The right-sided equivalent of the congenital vascular anomaly described here has also been reported in one case in the literature (7). The external carotid artery arises from the innominate artery, whereas the internal carotid artery arises from the subclavian artery proximal to the vertebral artery in such cases. The right-sided anomaly is briefly explained by the embryonic persistence of the right ductus caroticus that is associated with involution of the third aortic arch on the right side.
Agenesis of common carotid artery is usually asymptomatic unless it is associated with a coincidental arterial lesion. The reported congenital anomalies associated with agenesis of the common carotid artery include a cervical aortic arch, a double aortic arch, a right aortic arch, an aberrant right subclavian artery, a persistent trigeminal artery, and a persistent proatlantal intersegmental artery (1, 4, 6).

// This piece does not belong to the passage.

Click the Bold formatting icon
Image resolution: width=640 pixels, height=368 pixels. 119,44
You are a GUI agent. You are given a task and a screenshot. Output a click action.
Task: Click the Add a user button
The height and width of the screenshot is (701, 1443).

Our case could not be precisely evaluated with color Doppler sonography because of the difficulty in locating the left carotid bifurcation, although the characteristic wave patterns for the internal and external carotid arteries were both detected. MRA of the supra-aortic arteries was performed to determine if a low bifurcation of the left common carotid artery was present, and MRA of the intracranial arteries was performed to investigate any associated anomaly related to them. Other than agenesis of the left common carotid artery and the low bifurcation on the right-sided carotid system, the internal carotid artery was smaller than the external carotid artery on the left side. Although the internal carotid artery is generally expected to be bigger than the external carotid artery, the opposite finding in our patient could have been related to 1) the persistence of a smaller ductus caroticus that formed the internal carotid artery or 2) the direct origin of the external carotid artery from the aortic sac, with the capacity to carry a large volume of blood. Because the clinical findings were unrelated to the presence of this congenital anomaly, further invasive and noninvasive studies were not needed, and a therapeutic regimen including antiplatelet drugs was started to treat transient ischemic attacks in the patient.
Agenesis of the left common carotid artery with independent origins of the internal and external carotid arteries directly from the aortic arch is an extremely rarely reported anomaly. Herein we presented MRA findings in such a case, which, to our knowledge, have not been previously reported in the literature.
- Received March 26, 2002.
- Accepted after revision May 30, 2002.